Task details: Would you retype exactly the lines from the one holding "Screen dimensions: 1100x428" through the last line of the listing, and only those, without pictures?

□ □ □

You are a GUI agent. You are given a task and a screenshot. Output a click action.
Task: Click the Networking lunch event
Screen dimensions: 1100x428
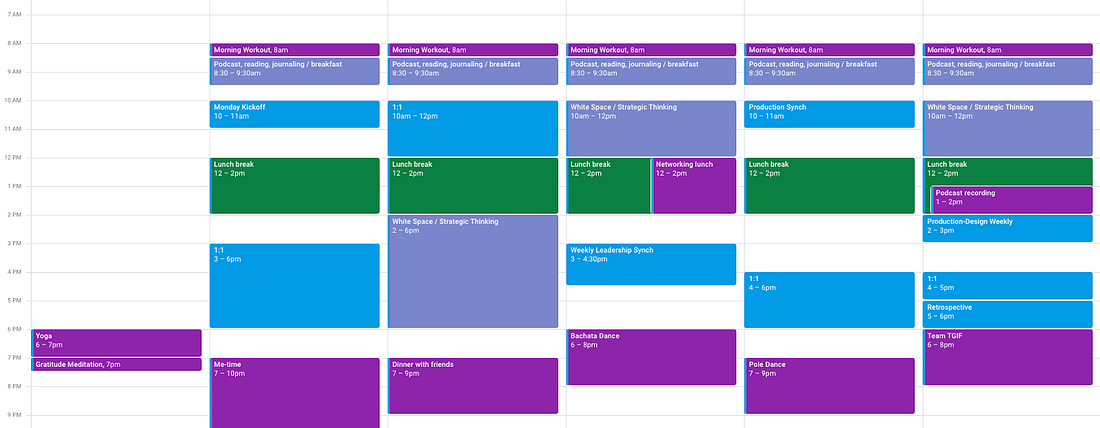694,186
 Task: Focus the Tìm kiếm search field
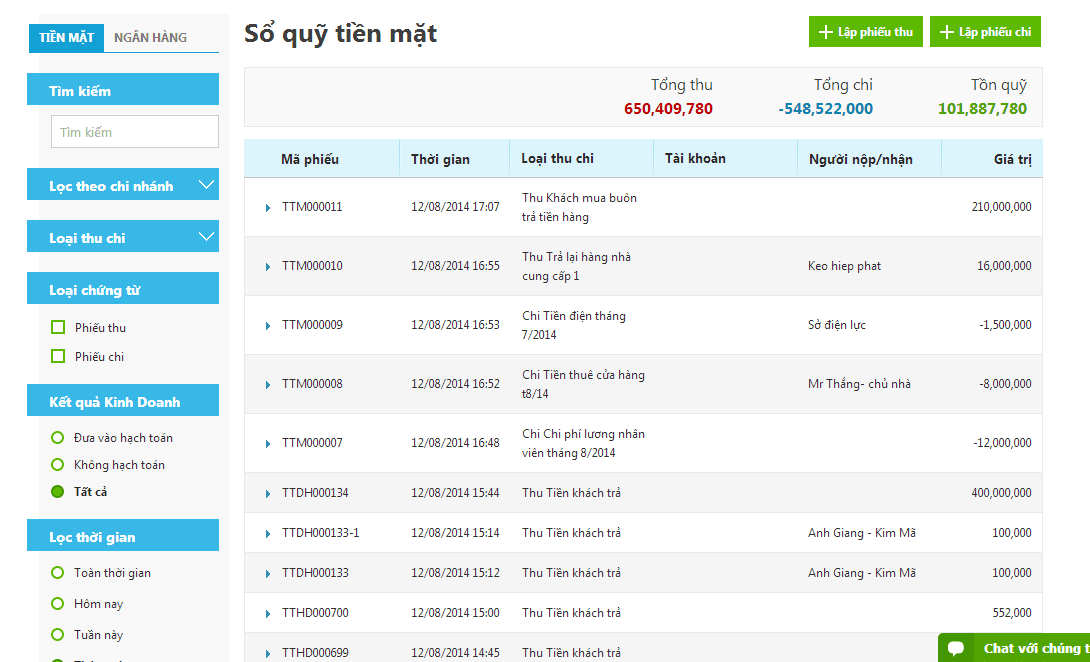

□ □ □

Exercise response:
Screen dimensions: 1100x428
694,186
 Task: Focus the Tìm kiếm search field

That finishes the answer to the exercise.